● SET TASK 1: List every form of environmental damage that the commentary on Laudato Si' names as having a disproportionate effect on the poor.
● SET TASK 2: Reproduce the passage of the commentary on Laudato Si' from "A call to an" up to and including "received and treasured.".

● DOCUMENT SECTION:
┌──
1All numbers following citations refer to the paragraph number in the encyclical.
Pag 1
This stress has a real and direct impact on human and non-human life, affecting not only the environment, but also the moral, social, political and economic structures that organize and sustain our lives. The causes of this stress and the type of actions to be taken to reverse the widely documented trend of environmental deterioration are widely debated today challenging all of us to examine closely the order of values that has brought about this present situation. Francis doesn’t hesitate to point out and put the responsibility of this damage at our feet: “This sister now cries out to us because of the harm we have inflicted on her by our irresponsible use and abuse of the goods with which God has endowed her.” (2)
Laudato Si’s call endorses a number of proposals, policies and efforts put in place by national and international organizations. However, a more radical change to how we are going to deal with the crisis demands an ecological conversion, which begins with a change of perspective and attitude with respect to the environment; i.e., a shift from an approach to nature as “masters, consumers, ruthless exploiters, unable to set limits on their immediate needs” (11) to that of stewards who are in awe and wonder with the beauty and abundance of the created world. In other words, with an attitude that refuses to “turn reality into an object simply to be used and controlled.” (11) This starting point is central to Francis analysis of what has brought about the present environmental crisis, but also of the path to follow in reversing the damage brought about by what he terms the “throwaway culture that affects the excluded just as it quickly reduces things to rubbish.” (22)
A call to an ecological conversion involves more than the awakening of a sensibility to the environment around us. The environment does not merely describe the place that surrounds us and sustains us. In the Christian hermeneutics that informs Pope Francis’ approach, the earth is the home gifted to us by a loving God, it is the expression of creative love. Thus, an ecological conversion is best read through the eyes of the sensibility of St. Francis of Assisi, the same St. Francis who in seeing the mutual interdependence and interconnected of every creature, of every expression of creation, was able to recognize the love that generates it. Creation is an act of love and as such must be received and treasured.
An ecological conversion demands that we embrace the value of solidarity over the value of competition. Ecological conversion demands that we heed the call of responsibility, very especially for others, not only our contemporaries around the globe, especially for the most disadvantaged amongst us, but also for future generations. As Francis stresses, “we have to realize that a true ecological approach always becomes a social approach; it must integrate questions of justice in debates on the environment, so as to hear both the cry of the earth and the cry of the poor.” (49) In keeping with the preferential option for the poor that informs every encyclical in the tradition, Laudato Si pays special attention to the effect of environmental change on the poor and on the developing world, identifying all the multiple ways in which environmental damage, whether in the form of climate change, lack of clean water, pollution, or depletion of natural resources, have a disproportionate effect on the poor.
└──
● DATA SECTION:
┌──
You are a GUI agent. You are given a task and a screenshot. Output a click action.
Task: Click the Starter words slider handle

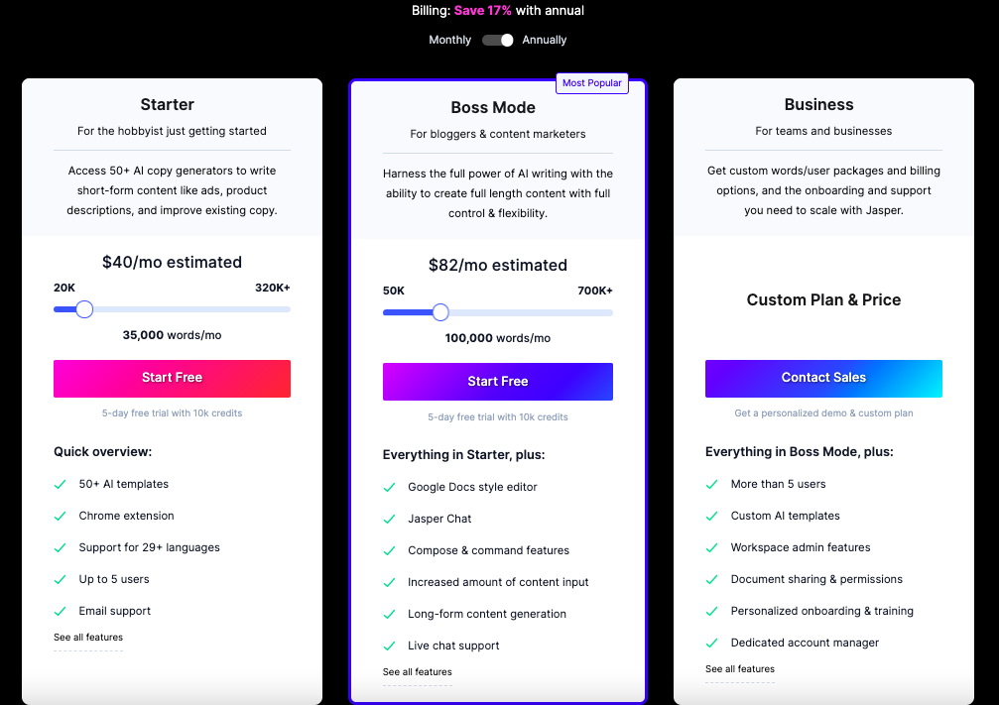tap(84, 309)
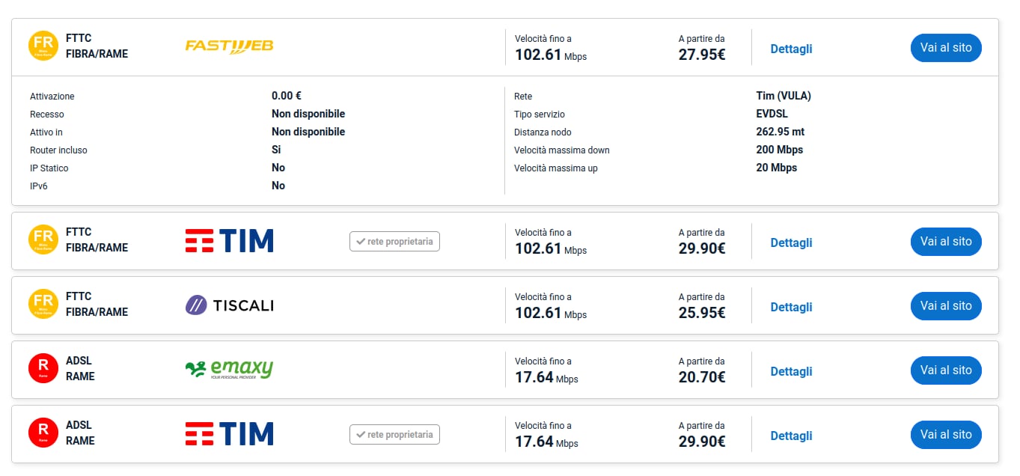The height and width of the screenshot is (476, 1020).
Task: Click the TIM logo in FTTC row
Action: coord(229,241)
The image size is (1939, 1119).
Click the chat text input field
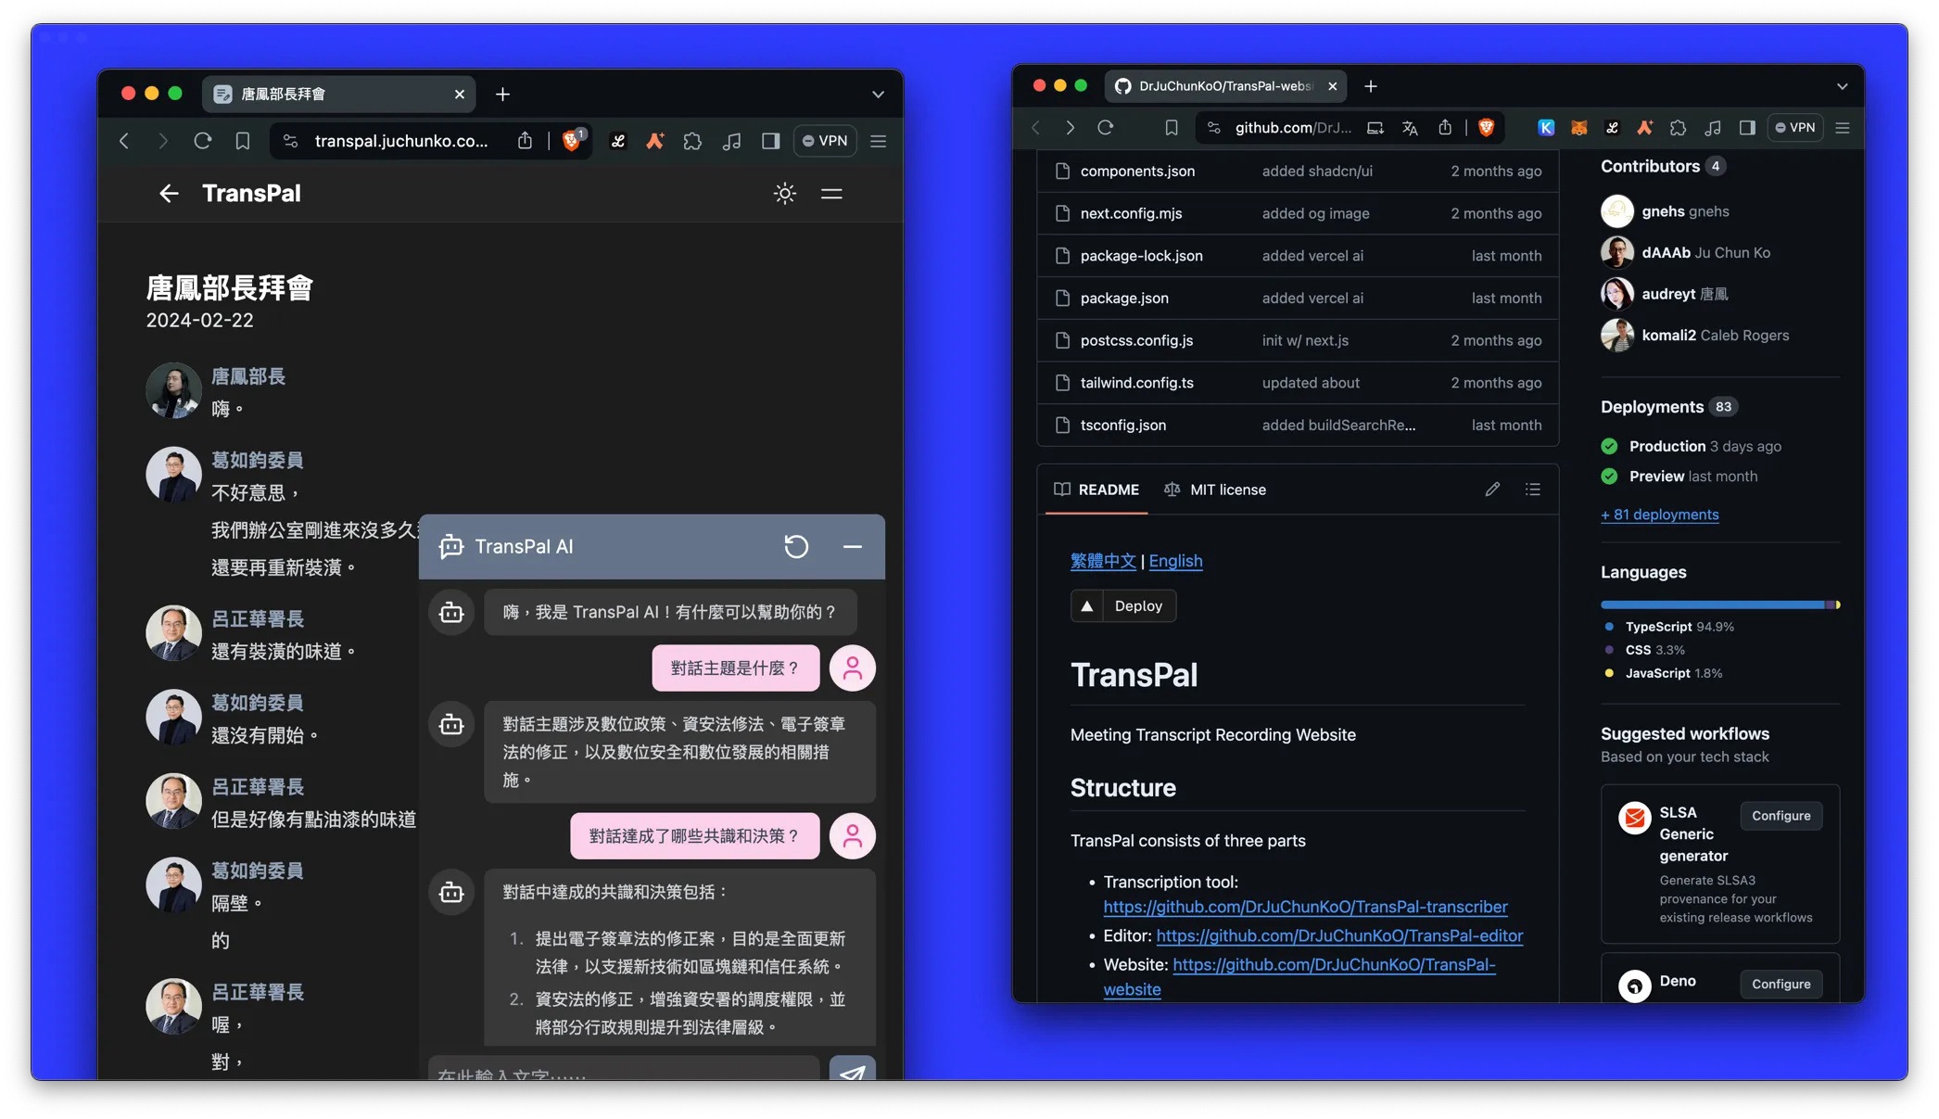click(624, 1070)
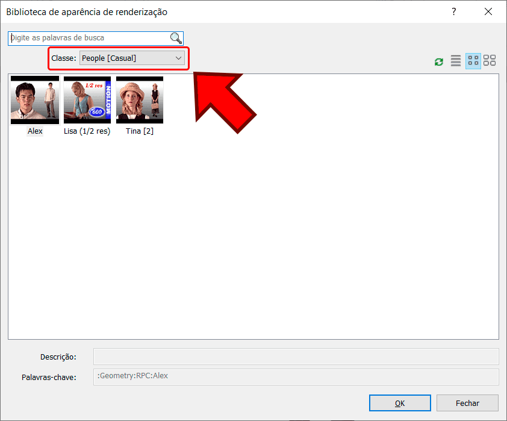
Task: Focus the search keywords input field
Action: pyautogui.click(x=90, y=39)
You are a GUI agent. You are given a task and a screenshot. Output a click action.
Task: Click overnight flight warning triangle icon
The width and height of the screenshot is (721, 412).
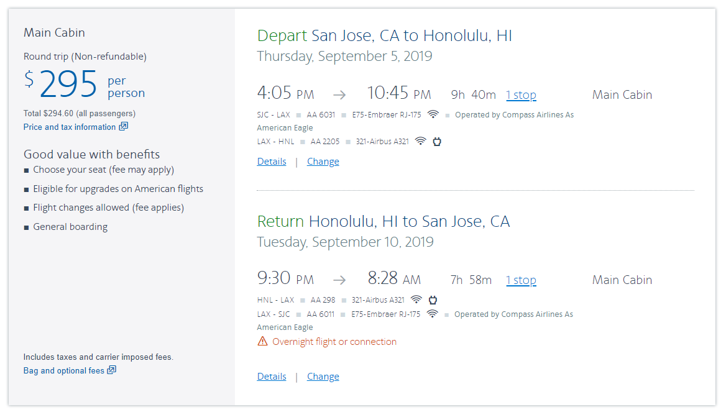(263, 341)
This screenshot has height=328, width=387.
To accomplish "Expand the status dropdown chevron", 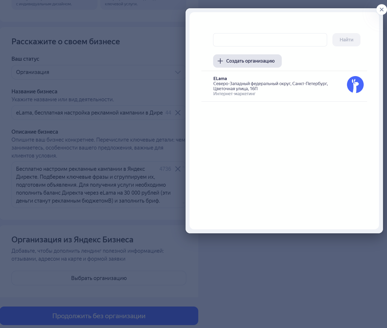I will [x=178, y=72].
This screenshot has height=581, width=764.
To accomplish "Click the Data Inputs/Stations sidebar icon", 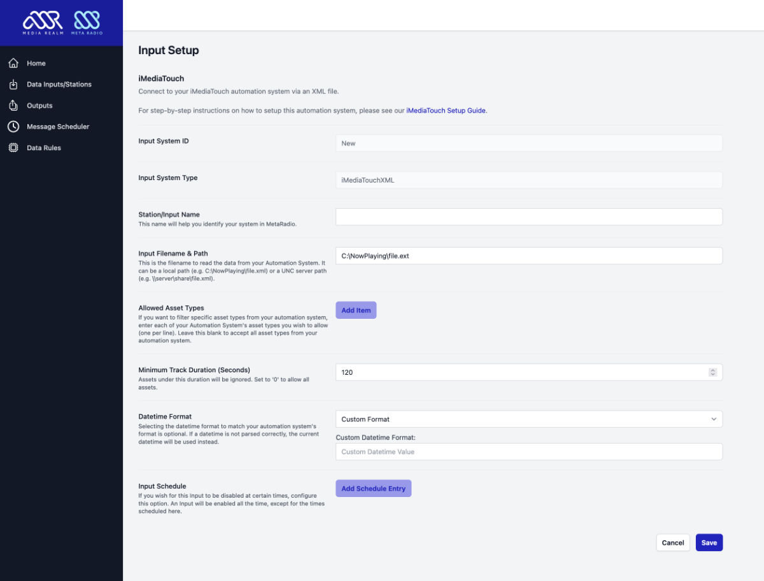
└──
● WORKED SOLUTION 1:
climate change
lack of clean water
pollution
depletion of natural resources

● WORKED SOLUTION 2:
A call to an ecological conversion involves more than the awakening of a sensibility to the environment around us. The environment does not merely describe the place that surrounds us and sustains us. In the Christian hermeneutics that informs Pope Francis’ approach, the earth is the home gifted to us by a loving God, it is the expression of creative love. Thus, an ecological conversion is best read through the eyes of the sensibility of St. Francis of Assisi, the same St. Francis who in seeing the mutual interdependence and interconnected of every creature, of every expression of creation, was able to recognize the love that generates it. Creation is an act of love and as such must be received and treasured.